(Records)
----------------------------------------

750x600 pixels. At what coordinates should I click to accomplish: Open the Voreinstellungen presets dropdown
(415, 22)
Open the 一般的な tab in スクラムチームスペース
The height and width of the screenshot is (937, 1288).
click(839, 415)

----------------------------------------

Can you print every one of the lines above verbatim, in the same order?

# [Answer to the task]
750x600 pixels. At what coordinates should I click to accomplish: Open the Voreinstellungen presets dropdown
(415, 22)
Open the 一般的な tab in スクラムチームスペース
The height and width of the screenshot is (937, 1288).
click(839, 415)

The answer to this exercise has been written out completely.